On top of that, and perhaps even more damaging for the long-term, Reed Corp’s reputation in the underwriting community was damaged.
“Going forward, you’re going to have to demonstrate a better methodology for property valuations,” said one underwriter to Mandy Farmer in a conversation that she would remember for a long time.
“Adding to it was that there was no firm calculus between you and finance to track increases in property values and replacement costs over time, regardless of location,” the underwriter said.
The lead broker on Mandy’s property program gave it to her in the most direct terms possible: “You’re probably looking at premium increases of around 50% from those carriers that will cover you. And in addition to that, you can expect carriers to place margin clauses on your policies,” he added.
Was it Mandy Farmer’s fault that a triple tornado strike had so damaged Reed Corp? Of course not.
Was it anybody’s fault that Mandy was on the right path in trying to get the right property values across the portfolio but couldn’t get there in time?
It was no one’s fault. It was, however, an example of how ruthless nature and other circumstances can be in exposing an organizational vulnerability. &
Risk & Insurance® produced this scenario in conjunction with Berkshire Hathaway Specialty Insurance. This scenario is provided for general educational and informational purposes only as an example of the type of claim(s) that may be submitted under a property policy. Applicability of coverage terms depends on the actual facts of each individual claim and the terms, conditions and exclusions of the applicable insurance policy. The information contained herein is for informational purposes only and may not be relied upon as legal, financial, regulatory, compliance, or any other type of professional advice. Not all products and services are available in every jurisdiction, and insurance coverage is governed by actual policy language.
Reed Corp was hit with back-to back property losses and found itself underinsured. While extreme weather events are increasingly inevitable and unpredictable, this situation could be mitigated or avoided by putting a strong valuation methodology and action plan in place with your broker and underwriter, considering the following:
- Providing thorough, accurate, quality data. Underwriters determine capacity deployment, premium, and terms and conditions based on the data submitted to them for review. The better the quality of the data, the better, more accurate coverage the underwriter can put in place.
- On an annual basis, and prior to every renewal, engaging your broker to review your SOV (Statement of Values). Both your broker and underwriter can provide data related to trends in values to assist in this process.

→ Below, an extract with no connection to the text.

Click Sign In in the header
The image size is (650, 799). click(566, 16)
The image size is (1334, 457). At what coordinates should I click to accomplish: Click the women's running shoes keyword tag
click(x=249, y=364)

- Realizing that supply and demand factors change year to year. At the time of Reed’s losses, labor, steel and lumber costs were at all-time highs — which heightened exposure and underscores the importance of revisiting values annually.
- Being aware of the differences between market value, assessed value and replacement cost value. Confusing these terms can lead to underinsuring a property.
- Assessing each risk on its individual merit. No two occupancies are alike. For example, an open-air mall in Texas would have a much different ITV (Insurance To Value) than a 12 story office building there. In addition, regional location modifiers should not be ignored. After devastating tornadoes struck three different areas. Reed Corp quickly learned that the replacement cost value for a building in Ohio is much different than one in Florida.
Claims are inevitable. While Reed Corp is anticipating some challenging renewal cycles ahead, they are committed to addressing their underinsured values and putting in place a corrective action plan. An underwriter devoted to partnering with clients for the long term will be eager to collaborate, and not penalize them for doing the right thing.